→ **REQUIRED TASKS**
**A.** Answer these questions using the TOPEX orbit error text, with each answer marked the same way as its question.
(i) Which reference frame do all three orbits rely on?
(ii) Which gravity field model is used for the Geoid orbit?
(iii) Which ocean tide model is named among the updated corrections?
**B.** Return the passage of the TOPEX orbit error text from "TBias orbit: calculated" up to and including "the GRGS orbit.", copied word for word.
**C.** Extend the TOPEX orbit error text, picking up right after its final sentence.

→ **SOURCE**
::::::::
The approach adopted for the estimation of the radial orbit errors
implies that errors common to all three orbits cannot be detected. In
particular, all three orbits rely on the ITRF2008 reference frame and
basically the same set of tracking stations. To further estimate the
orbit-related radial orbit error budget due to the most significant factors, we
have derived five test orbits based on the GFZ REF orbit. The errors related
to inconsistencies of the tracking data networks are tested by using only
one tracking network instead of two. Since the GRGS orbit was derived
without estimation of the DORIS system time bias, we have studied the impact
of this bias on the radial orbit differences with special focus on
systematic differences between ascending and descending passes. The effect
of errors in the realization of the terrestrial reference frame is tested by
the implementation of the most recent ITRF2014 version. The effects of
uncertainties in Earth's TVG field models are tested by the implementation
of the EIGEN-6S2 model which is the predecessor of the EIGEN-6S4 model. For
each case, the same background models and estimated parameters were used as
for the REF orbit, except for those that represent the changes for the
specific test case. The five test orbits and the differences with respect to
the GFZ REF orbit are

SLR orbit: derived by using SLR tracking observations only;

DORIS orbit: computed by using DORIS tracking observations only;

TBias orbit: calculated without estimation of the DORIS system time bias;

ITRF14 orbit: calculated by using the information on station positions and velocities from ITRF2014 (Altamimi et al., 2016) instead of ITRF2008; and

Geoid orbit: obtained by using the EIGEN-6S2 (Rudenko et al., 2014), Earth's gravity field model, instead of the EIGEN-6S4 model (Förste et al., 2016). Note that the Geoid orbit is based on the same gravity field model as the GRGS orbit.

In order to assess the orbit accuracy at crossover points and to relate the
estimated errors to the total variability of the sea level data, along-track
TOPEX Sea Level v1.1 Essential Climate Variable (ECV) data (Ablain et al., 2015) released from the ESA
CCI Sea Level project have been included in the analyses. The along-track
data have been corrected for all instrumental and geophysical effects by the
state-of-the-art models provided with the data. However, for some
corrections, updated models were applied. These include EOT11a ocean tides
and loading tides (Savcenko and Bosch, 2012), solid Earth tides following
the International Earth Rotation and Reference Systems Service (IERS) 2003 Conventions, and updated GPD

Average values of SLR and DORIS root mean square (rms) fits; radial, cross-track, and along-track 2-day arc overlaps; and the number of the arcs used to compute these values for the reference and five test orbits.
::::::::
→ **INFORMATION SUPPLIED**
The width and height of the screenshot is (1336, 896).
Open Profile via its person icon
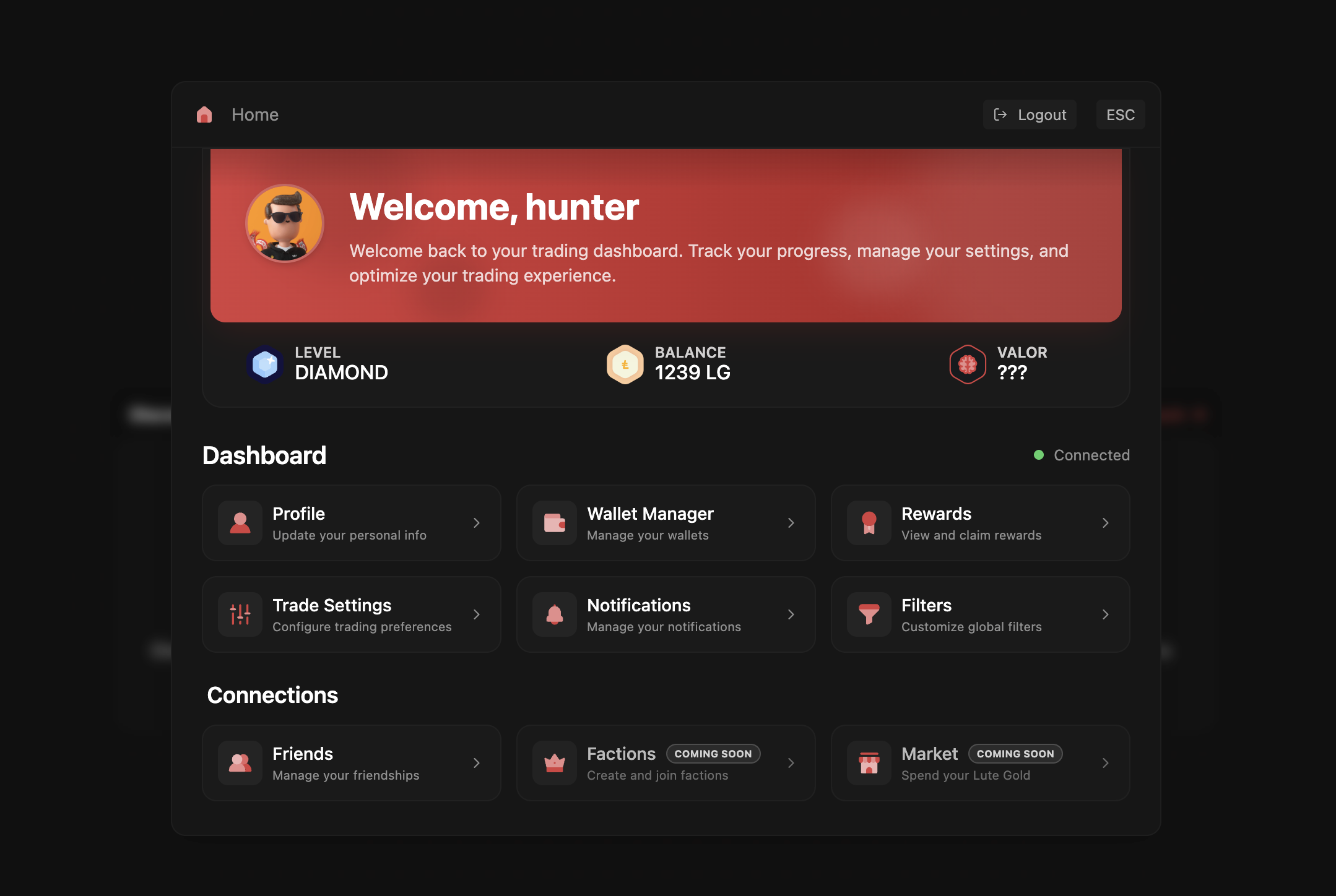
::::::::
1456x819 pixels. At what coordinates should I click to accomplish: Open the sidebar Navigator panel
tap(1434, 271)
::::::::
→ **WRITTEN ANSWERS**
**A.**
(i) ITRF2008
(ii) EIGEN-6S2
(iii) EOT11a

**B.**
TBias orbit: calculated without estimation of the DORIS system time bias;

ITRF14 orbit: calculated by using the information on station positions and velocities from ITRF2014 (Altamimi et al., 2016) instead of ITRF2008; and

Geoid orbit: obtained by using the EIGEN-6S2 (Rudenko et al., 2014), Earth's gravity field model, instead of the EIGEN-6S4 model (Förste et al., 2016). Note that the Geoid orbit is based on the same gravity field model as the GRGS orbit.

**C.**
In the following, the performance of the analysed orbits is evaluated. For the GFZ orbit solutions, the consistency with tracking data and at arc overlaps is assessed. Table 2 provides the main results of precise orbit determination of the GFZ reference and test orbits, namely, the average values of SLR and DORIS root mean square (rms) fits; radial, cross-track, and along-track 2-day arc overlaps, illustrating the internal orbit consistency in these directions; and the number of the arcs used to compute these values for the reference and five test orbits. When using the same observation types and weighting, smaller values of arc overlaps and observation fits indicate improved orbit quality. Reduced radial arc overlaps characterize reduced radial orbit error. SLR observations were used at all 494 orbital arcs of five GFZ orbits, except for the DORIS orbit for which no SLR observations were used at all. Since DORIS data are available for TOPEX/Poseidon only until 31 October 2004, these data were used at 459 orbital arcs preceding this date, except for the SLR orbit for which no DORIS observations were used at all. All orbital arcs for GFZ orbits are manoeuvre free. Thus, 2-day arc overlaps were computed for 433 overlaps for the REF, TBias, ITRF14, and Geoid orbits. In the case of the SLR and DORIS orbits, a few gaps in the observations caused radial arc overlap larger than 0.5 m. Those arc overlaps have been excluded from the statistics resulting in fewer arc overlaps shown for these orbits in Table 2.

Figure 1 provides information on the SLR rms fit of the reference and tests
orbits, while Fig. 2 displays the radial arc overlap of two consecutive
2-day orbit arcs. The four orbits derived using SLR and DORIS observations
provide comparable levels of average SLR rms fits (1.96–1.99 cm; Fig. 1).
The smallest SLR rms fit (1.59 cm) but largest radial arc overlap (1.72 cm)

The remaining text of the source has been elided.